Assignment: All lines in the material with the string "icon" should be listed.

Working data:
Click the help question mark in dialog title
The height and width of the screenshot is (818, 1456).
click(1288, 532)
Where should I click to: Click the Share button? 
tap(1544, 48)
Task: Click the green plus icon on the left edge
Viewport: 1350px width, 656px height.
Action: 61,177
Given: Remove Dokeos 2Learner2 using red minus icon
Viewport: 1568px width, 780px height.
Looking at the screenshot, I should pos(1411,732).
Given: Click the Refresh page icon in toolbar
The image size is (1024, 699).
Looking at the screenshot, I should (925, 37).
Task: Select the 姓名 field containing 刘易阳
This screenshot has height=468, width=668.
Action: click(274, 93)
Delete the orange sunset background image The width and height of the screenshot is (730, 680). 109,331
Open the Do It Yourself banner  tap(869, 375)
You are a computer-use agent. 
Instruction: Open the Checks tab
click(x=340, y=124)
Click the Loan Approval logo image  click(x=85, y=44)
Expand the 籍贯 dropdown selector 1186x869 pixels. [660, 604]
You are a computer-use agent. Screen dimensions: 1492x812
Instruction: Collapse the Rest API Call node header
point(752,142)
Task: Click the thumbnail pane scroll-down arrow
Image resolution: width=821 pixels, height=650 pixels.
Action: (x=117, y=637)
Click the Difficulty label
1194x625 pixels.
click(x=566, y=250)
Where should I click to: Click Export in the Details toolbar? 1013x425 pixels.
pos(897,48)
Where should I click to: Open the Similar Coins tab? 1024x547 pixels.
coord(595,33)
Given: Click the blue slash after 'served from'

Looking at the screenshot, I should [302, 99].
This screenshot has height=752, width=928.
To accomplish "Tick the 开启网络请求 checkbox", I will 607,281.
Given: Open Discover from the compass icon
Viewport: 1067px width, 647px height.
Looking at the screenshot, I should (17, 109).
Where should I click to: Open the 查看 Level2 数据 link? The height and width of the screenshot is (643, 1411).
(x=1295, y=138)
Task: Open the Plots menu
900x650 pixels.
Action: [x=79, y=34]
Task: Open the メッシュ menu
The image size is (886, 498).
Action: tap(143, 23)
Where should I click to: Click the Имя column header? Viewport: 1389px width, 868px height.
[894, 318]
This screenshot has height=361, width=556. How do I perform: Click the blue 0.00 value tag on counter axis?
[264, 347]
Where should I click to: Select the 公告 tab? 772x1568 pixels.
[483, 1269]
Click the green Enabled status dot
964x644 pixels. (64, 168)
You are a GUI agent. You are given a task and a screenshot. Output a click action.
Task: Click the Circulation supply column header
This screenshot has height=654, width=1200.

Exercise solution:
Task: Click the green plus icon on the left edge
Given: Remove Dokeos 2Learner2 using red minus icon
Given: Click the Refresh page icon in toolbar
Given: Open Discover from the compass icon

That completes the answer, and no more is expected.